There is a much simpler way of doing it. We acknowledge that the CBI accepts the principle that working on basic pay rather than gross earnings is a much simpler way of working out the equation. The CBI would like the figure to be 3 per cent. of basic pay, but that is far too low. Five per cent. is much nearer the percentage paid by employers in existing schemes. We are extending the remit, so there will be an additional cost, but that would be a much fairer way of working out whether a scheme should be exempt. We hope that the Minister accepts the principle—it is first of all a principle—that working out exemption and the higher threshold needs to be simple.
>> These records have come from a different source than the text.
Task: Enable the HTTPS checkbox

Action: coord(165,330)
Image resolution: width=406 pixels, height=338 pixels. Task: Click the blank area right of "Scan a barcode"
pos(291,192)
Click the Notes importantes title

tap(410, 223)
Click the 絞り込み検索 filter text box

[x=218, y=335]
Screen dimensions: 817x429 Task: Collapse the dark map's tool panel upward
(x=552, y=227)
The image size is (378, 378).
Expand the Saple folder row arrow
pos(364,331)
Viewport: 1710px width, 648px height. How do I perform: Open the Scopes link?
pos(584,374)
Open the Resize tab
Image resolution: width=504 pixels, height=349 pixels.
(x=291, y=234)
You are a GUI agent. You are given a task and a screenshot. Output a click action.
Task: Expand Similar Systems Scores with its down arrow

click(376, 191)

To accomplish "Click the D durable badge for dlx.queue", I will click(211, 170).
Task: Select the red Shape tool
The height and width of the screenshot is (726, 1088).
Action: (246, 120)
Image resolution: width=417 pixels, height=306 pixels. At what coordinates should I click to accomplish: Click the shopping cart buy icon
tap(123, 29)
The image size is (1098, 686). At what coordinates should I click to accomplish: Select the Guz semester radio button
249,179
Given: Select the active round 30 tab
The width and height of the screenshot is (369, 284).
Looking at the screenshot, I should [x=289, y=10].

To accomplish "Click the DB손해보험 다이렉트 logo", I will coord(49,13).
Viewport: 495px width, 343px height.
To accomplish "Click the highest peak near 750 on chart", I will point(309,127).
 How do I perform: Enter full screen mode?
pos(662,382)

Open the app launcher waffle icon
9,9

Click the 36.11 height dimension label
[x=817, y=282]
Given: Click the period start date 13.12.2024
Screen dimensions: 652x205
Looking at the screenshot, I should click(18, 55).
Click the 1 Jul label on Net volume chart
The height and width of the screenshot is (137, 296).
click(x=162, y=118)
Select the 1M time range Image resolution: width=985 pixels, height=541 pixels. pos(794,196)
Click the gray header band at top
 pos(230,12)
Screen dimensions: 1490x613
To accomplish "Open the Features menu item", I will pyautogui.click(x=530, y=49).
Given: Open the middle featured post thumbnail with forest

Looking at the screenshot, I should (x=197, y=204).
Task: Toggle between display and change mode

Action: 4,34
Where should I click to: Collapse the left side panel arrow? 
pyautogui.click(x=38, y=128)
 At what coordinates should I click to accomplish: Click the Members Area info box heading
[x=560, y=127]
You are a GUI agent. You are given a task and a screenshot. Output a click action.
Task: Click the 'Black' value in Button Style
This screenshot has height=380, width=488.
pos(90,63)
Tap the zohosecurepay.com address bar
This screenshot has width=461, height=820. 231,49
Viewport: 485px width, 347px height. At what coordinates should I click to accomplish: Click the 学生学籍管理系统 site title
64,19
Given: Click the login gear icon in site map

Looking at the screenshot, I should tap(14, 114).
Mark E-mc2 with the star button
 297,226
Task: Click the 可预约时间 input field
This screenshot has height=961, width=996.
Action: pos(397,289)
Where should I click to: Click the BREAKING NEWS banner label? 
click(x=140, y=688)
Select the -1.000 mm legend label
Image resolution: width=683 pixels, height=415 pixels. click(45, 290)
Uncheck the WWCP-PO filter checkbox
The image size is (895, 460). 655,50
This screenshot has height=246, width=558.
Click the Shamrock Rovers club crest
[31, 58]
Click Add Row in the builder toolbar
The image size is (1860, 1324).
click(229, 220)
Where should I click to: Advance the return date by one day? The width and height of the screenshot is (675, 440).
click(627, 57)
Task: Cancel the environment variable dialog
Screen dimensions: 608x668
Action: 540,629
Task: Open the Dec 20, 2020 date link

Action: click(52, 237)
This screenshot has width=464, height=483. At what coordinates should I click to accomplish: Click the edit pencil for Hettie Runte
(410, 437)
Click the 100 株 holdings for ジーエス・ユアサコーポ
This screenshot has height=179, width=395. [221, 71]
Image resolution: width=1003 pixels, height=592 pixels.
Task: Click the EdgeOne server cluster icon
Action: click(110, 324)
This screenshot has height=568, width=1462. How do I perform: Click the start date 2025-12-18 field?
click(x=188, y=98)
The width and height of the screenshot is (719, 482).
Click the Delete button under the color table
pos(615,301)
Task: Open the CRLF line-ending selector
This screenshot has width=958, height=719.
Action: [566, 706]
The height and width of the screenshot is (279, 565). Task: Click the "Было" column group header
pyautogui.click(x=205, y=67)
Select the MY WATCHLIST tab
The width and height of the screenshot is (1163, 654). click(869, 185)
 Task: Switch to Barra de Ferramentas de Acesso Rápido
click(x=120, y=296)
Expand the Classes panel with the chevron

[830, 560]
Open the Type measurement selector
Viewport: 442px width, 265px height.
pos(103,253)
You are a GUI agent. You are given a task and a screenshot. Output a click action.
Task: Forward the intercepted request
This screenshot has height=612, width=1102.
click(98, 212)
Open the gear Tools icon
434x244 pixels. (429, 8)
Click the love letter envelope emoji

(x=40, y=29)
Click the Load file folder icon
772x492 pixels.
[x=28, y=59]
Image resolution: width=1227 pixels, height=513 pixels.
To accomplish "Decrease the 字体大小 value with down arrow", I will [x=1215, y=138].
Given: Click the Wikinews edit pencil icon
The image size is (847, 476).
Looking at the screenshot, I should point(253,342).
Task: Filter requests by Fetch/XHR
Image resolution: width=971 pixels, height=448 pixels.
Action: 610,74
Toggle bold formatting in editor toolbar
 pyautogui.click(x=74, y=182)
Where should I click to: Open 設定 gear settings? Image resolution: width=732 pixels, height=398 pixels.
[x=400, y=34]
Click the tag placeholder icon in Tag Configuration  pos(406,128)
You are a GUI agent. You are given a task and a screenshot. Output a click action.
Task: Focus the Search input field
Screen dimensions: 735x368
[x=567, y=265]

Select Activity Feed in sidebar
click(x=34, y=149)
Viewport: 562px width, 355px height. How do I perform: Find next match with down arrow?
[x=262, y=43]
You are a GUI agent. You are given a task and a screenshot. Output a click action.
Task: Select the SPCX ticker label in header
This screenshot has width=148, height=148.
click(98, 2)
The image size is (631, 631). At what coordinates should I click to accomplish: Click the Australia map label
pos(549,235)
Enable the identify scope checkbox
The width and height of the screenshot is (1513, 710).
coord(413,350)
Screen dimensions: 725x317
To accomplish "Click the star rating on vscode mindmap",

The problem with using gross pay rather than basic pay is that gross pay fluctuates for many people at both ends of the employment scale: low-paid people who might do varying amounts of overtime; and people at the other end of the scale for whom a large element of what they earn might be paid as a bonus. That would produce an awful lot of additional work for an employer. A 5 per cent. basic pay threshold seems a much easier way of working. I appreciate that there are costs involved and I am interested in what the Minister has to say about what thought has been given to the issue. I cannot support what the CBI says about levelling down to 3 per cent. of basic pay. That would not deliver the benefits that we want to see.